Caso bebês fossem capazes de imitar gestos desde o momento em que saem do útero, isso indicaria que essa consciência nasce com o homem, assim como a compreensão do mapa corporal. “Quando você imita alguém, precisa saber quais partes do seu mapa corporal correspondem ao corpo da pessoa que você está tentando imitar. Se o outro balança o dedo, para imitá-lo, você tem de estabelecer a correspondência, sabendo que sua mão parece similar à dele, e que você pode fazer o mesmo movimento. E isso é ainda mais complicado com partes do corpo que não estão à sua vista. Se você quer imitar alguém que colocou a língua para fora, primeiro tem de perceber que tem uma língua também e como você pode movê-la de forma que ela reproduza o gesto do outro”, afirma Christian Little, especialista em evolução da linguagem e cognição da Universidade de Edimburgo, na Escócia.

O psicólogo lembra que, desde que Andrew N. Meltzoff e M. Keith Moore publicaram o artigo original na revista Science, em 1977, muitos tentaram reproduzi-lo. O experimento foi feito, inclusive, com chimpanzés e macacos rhesus — e os macacos colocaram a língua para fora, assim como os bebês, durante alguns momentos. “As fotos fofas do bebê publicadas por Meltzoff e Moore não convenceram todo mundo. Desde o início, já em 1979, numerosos estudos também falharam ao tentar replicar o resultado”, explica.

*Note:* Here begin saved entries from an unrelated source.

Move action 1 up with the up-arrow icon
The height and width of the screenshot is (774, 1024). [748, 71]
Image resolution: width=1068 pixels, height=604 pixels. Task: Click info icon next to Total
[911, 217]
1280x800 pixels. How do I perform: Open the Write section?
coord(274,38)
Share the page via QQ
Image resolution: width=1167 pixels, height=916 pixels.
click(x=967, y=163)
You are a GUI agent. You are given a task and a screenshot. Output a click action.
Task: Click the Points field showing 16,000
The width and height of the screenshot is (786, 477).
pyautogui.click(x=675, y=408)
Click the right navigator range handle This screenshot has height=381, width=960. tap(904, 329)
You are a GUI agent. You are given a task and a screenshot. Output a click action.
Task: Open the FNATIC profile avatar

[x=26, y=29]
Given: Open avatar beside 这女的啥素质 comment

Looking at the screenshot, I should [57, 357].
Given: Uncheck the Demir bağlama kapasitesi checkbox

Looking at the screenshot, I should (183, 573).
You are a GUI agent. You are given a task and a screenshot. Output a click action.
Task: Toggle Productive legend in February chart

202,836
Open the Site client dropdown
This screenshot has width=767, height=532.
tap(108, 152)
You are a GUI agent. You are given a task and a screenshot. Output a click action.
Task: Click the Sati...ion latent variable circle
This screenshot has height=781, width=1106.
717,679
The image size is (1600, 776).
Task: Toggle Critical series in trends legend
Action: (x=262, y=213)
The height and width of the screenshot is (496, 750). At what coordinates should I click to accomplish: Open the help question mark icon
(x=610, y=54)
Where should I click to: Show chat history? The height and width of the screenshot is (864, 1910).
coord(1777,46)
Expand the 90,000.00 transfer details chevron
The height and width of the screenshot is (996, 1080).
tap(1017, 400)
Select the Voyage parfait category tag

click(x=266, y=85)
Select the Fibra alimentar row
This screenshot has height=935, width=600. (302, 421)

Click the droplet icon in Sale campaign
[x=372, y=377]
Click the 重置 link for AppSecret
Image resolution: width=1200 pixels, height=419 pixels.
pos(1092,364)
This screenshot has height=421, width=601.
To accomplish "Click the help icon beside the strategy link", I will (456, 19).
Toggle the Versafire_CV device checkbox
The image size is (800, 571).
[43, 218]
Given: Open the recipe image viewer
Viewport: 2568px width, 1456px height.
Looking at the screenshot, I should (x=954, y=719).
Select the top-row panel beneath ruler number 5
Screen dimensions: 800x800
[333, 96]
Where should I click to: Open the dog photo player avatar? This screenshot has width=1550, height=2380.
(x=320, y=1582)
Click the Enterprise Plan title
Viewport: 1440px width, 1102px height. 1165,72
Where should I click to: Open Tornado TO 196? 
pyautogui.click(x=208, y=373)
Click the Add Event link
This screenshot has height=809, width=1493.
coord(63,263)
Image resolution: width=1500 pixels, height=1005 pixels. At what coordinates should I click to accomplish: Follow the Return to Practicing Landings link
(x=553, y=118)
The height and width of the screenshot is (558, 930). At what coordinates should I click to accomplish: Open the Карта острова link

De acordo com ele, o único gesto que os bebês parecem realmente imitar é o de botar a língua para fora. O que não significaria, contudo, uma imitação real. “Recém-nascidos colocam a língua para fora o tempo todo, para vários estímulos. Não acredito que seja uma reação de cópia. Elas também movem muito os lábios e as mandíbulas, e acredito que seja uma tentativa de explorar os objetos oralmente”, conclui Little.